17. Compliance, export, and sanctions
You represent that you and your users are not located in, organised under the laws of, or ordinarily resident in a country or territory subject to comprehensive trade sanctions, and are not on any applicable sanctions or denied-party list (including those maintained by the EU, UK, or US). You will not use the Services in violation of applicable export control or sanctions laws.
18. Term and termination
These Terms apply while you use the Services. You may cancel a Subscription according to the cancellation flow in the product or your Order. We may suspend or terminate for material breach after notice and a reasonable cure period where cure is possible, or immediately for non-payment, unlawful use, fair-use violations, or a security risk.
Upon termination, your right to access the Services ends. You may export Content during any export window described in the product or your Order. After that window, we may delete Content in accordance with the Privacy Policy and DPA, subject to legal retention obligations.
Sections that by their nature should survive - including accrued payment obligations, Content responsibilities and warranties (Section 8), confidentiality, indemnities, disclaimers, limitations of liability, and governing law - survive termination.
19. Governing law and disputes
These Terms are governed by the laws of Sweden, without regard to conflict-of-law rules. The courts of Stockholm, Sweden have exclusive jurisdiction, except that either party may seek injunctive relief in any court of competent jurisdiction.

* Input data:
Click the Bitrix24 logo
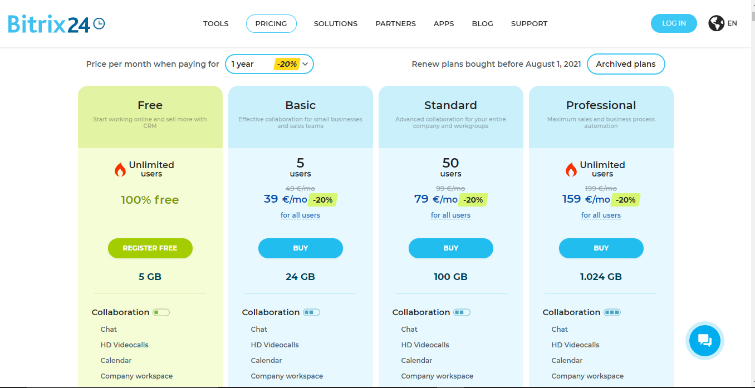 click(x=56, y=24)
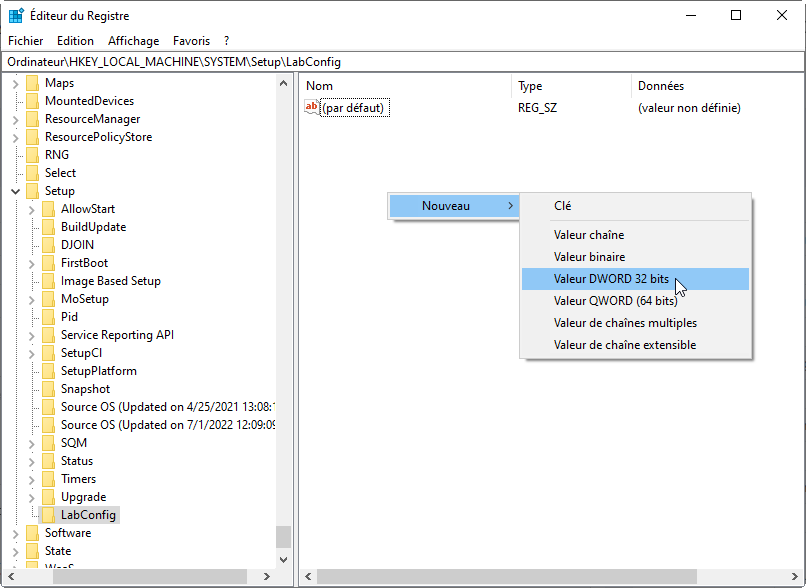
Task: Sort by the Type column header
Action: point(530,86)
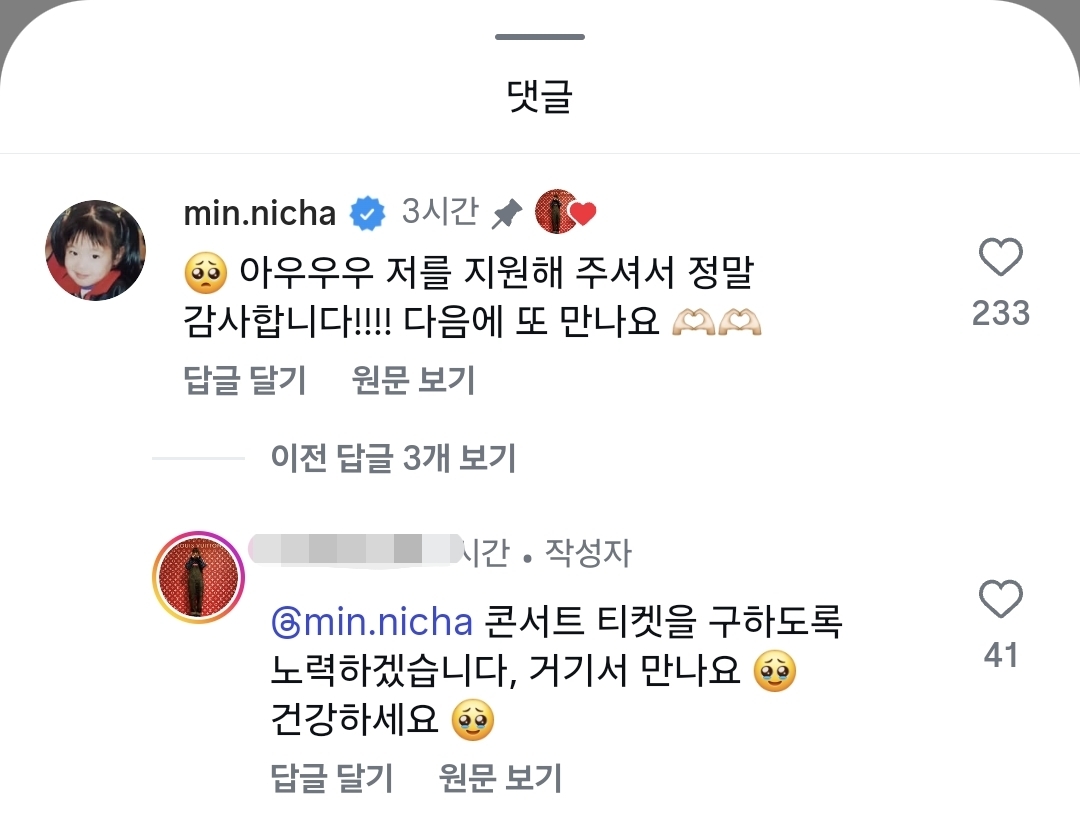
Task: Open min.nicha's profile picture
Action: coord(96,250)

* Task instructions:
Continue the terms of service from where they stop. The records were drawn from a separate source.

* Expected answer:
20. General
Notices. We may provide notices by email to your Account address, by in-product message, or by posting on our website. Legal notices to us: hello@ampthilly.com.
Assignment. You may not assign these Terms without our consent, except as part of a merger or sale of substantially all assets involving your organisation. We may assign in connection with a reorganisation, acquisition, sale of assets, or transfer of the Services under Section 2.
Severability. If a provision is unenforceable, the remainder remains in effect and the provision will be replaced with an enforceable term that reflects the original intent.
No waiver. Failure to enforce a provision is not a waiver of it.
Entire agreement. These Terms, the Privacy Policy, the Cookie Policy, any applicable Order, and the DPA constitute the entire agreement regarding the Services and supersede prior discussions on that subject. If the DPA conflicts with these Terms regarding processing of personal data in Content, the DPA prevails for that processing.
21. Changes
We may update these Terms by posting a revised version and updating the effective date. Material changes to paid Subscriptions will be notified at least 30 days before they take effect where required by law. Continued use after the effective date constitutes acceptance, except where your consent is required by law.